**Problem to work on**
What you return must match the records exactly, line for line.

**Listed entries**
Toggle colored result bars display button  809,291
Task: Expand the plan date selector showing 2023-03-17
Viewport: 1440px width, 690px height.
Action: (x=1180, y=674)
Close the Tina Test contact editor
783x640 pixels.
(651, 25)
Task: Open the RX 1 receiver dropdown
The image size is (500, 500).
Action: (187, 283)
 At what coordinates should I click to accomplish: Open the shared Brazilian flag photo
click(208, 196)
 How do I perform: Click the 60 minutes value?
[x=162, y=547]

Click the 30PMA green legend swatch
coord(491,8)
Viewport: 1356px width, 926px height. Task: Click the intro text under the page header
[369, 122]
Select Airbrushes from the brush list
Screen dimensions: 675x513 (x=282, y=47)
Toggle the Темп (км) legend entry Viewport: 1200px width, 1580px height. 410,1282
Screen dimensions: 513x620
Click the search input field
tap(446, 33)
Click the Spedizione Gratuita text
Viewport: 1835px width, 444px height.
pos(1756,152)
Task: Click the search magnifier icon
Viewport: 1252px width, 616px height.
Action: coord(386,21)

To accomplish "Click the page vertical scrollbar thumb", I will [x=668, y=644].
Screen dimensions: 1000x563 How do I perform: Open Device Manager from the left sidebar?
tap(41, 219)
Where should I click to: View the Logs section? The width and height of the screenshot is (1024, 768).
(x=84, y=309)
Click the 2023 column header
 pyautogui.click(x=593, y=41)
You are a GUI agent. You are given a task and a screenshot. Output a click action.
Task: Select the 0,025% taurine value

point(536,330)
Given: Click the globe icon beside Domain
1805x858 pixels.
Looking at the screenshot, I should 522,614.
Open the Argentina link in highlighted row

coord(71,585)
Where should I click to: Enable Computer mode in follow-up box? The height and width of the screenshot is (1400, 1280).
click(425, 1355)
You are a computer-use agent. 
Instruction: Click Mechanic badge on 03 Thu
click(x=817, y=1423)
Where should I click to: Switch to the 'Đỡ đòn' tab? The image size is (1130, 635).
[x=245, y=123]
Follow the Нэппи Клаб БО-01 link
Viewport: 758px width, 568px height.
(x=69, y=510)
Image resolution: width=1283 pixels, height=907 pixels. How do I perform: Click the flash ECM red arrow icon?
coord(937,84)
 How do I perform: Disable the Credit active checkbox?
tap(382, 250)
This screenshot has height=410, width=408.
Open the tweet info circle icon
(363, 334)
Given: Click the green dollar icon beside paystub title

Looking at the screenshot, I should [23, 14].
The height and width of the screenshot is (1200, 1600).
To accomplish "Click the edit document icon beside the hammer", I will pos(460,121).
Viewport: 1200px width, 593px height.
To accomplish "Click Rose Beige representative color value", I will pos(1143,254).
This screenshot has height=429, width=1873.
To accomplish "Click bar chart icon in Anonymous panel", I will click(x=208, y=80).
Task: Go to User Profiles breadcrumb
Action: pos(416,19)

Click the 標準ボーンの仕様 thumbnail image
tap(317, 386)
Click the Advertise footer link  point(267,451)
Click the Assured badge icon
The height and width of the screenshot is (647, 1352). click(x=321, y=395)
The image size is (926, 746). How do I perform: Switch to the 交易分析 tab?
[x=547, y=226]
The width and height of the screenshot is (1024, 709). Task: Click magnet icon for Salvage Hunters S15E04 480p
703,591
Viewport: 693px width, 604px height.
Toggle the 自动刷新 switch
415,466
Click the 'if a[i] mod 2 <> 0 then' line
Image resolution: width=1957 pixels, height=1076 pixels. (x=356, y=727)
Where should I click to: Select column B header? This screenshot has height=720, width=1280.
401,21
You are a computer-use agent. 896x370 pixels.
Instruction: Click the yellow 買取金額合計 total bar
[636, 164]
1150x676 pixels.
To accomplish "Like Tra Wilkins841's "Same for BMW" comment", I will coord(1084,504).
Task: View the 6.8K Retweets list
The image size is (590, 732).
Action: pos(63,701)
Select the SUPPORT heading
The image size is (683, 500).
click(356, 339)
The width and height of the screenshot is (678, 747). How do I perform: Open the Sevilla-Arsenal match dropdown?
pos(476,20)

**Task solution**
Toggle colored result bars display button  809,291
Task: Expand the plan date selector showing 2023-03-17
Viewport: 1440px width, 690px height.
Action: (x=1180, y=674)
Close the Tina Test contact editor
783x640 pixels.
(651, 25)
Task: Open the RX 1 receiver dropdown
The image size is (500, 500).
Action: (187, 283)
 At what coordinates should I click to accomplish: Open the shared Brazilian flag photo
click(208, 196)
 How do I perform: Click the 60 minutes value?
[x=162, y=547]

Click the 30PMA green legend swatch
coord(491,8)
Viewport: 1356px width, 926px height. Task: Click the intro text under the page header
[369, 122]
Select Airbrushes from the brush list
Screen dimensions: 675x513 (x=282, y=47)
Toggle the Темп (км) legend entry Viewport: 1200px width, 1580px height. 410,1282
Screen dimensions: 513x620
Click the search input field
tap(446, 33)
Click the Spedizione Gratuita text
Viewport: 1835px width, 444px height.
pos(1756,152)
Task: Click the search magnifier icon
Viewport: 1252px width, 616px height.
Action: coord(386,21)

To accomplish "Click the page vertical scrollbar thumb", I will [x=668, y=644].
Screen dimensions: 1000x563 How do I perform: Open Device Manager from the left sidebar?
tap(41, 219)
Where should I click to: View the Logs section? The width and height of the screenshot is (1024, 768).
(x=84, y=309)
Click the 2023 column header
 pyautogui.click(x=593, y=41)
You are a GUI agent. You are given a task and a screenshot. Output a click action.
Task: Select the 0,025% taurine value

point(536,330)
Given: Click the globe icon beside Domain
1805x858 pixels.
Looking at the screenshot, I should 522,614.
Open the Argentina link in highlighted row

coord(71,585)
Where should I click to: Enable Computer mode in follow-up box? The height and width of the screenshot is (1400, 1280).
click(425, 1355)
You are a computer-use agent. 
Instruction: Click Mechanic badge on 03 Thu
click(x=817, y=1423)
Where should I click to: Switch to the 'Đỡ đòn' tab? The image size is (1130, 635).
[x=245, y=123]
Follow the Нэппи Клаб БО-01 link
Viewport: 758px width, 568px height.
(x=69, y=510)
Image resolution: width=1283 pixels, height=907 pixels. How do I perform: Click the flash ECM red arrow icon?
coord(937,84)
 How do I perform: Disable the Credit active checkbox?
tap(382, 250)
This screenshot has height=410, width=408.
Open the tweet info circle icon
(363, 334)
Given: Click the green dollar icon beside paystub title

Looking at the screenshot, I should [23, 14].
The height and width of the screenshot is (1200, 1600).
To accomplish "Click the edit document icon beside the hammer", I will pos(460,121).
Viewport: 1200px width, 593px height.
To accomplish "Click Rose Beige representative color value", I will pos(1143,254).
This screenshot has height=429, width=1873.
To accomplish "Click bar chart icon in Anonymous panel", I will click(x=208, y=80).
Task: Go to User Profiles breadcrumb
Action: pos(416,19)

Click the 標準ボーンの仕様 thumbnail image
tap(317, 386)
Click the Advertise footer link  point(267,451)
Click the Assured badge icon
The height and width of the screenshot is (647, 1352). click(x=321, y=395)
The image size is (926, 746). How do I perform: Switch to the 交易分析 tab?
[x=547, y=226]
The width and height of the screenshot is (1024, 709). Task: Click magnet icon for Salvage Hunters S15E04 480p
703,591
Viewport: 693px width, 604px height.
Toggle the 自动刷新 switch
415,466
Click the 'if a[i] mod 2 <> 0 then' line
Image resolution: width=1957 pixels, height=1076 pixels. (x=356, y=727)
Where should I click to: Select column B header? This screenshot has height=720, width=1280.
401,21
You are a computer-use agent. 896x370 pixels.
Instruction: Click the yellow 買取金額合計 total bar
[636, 164]
1150x676 pixels.
To accomplish "Like Tra Wilkins841's "Same for BMW" comment", I will coord(1084,504).
Task: View the 6.8K Retweets list
The image size is (590, 732).
Action: pos(63,701)
Select the SUPPORT heading
The image size is (683, 500).
click(356, 339)
The width and height of the screenshot is (678, 747). How do I perform: Open the Sevilla-Arsenal match dropdown?
pos(476,20)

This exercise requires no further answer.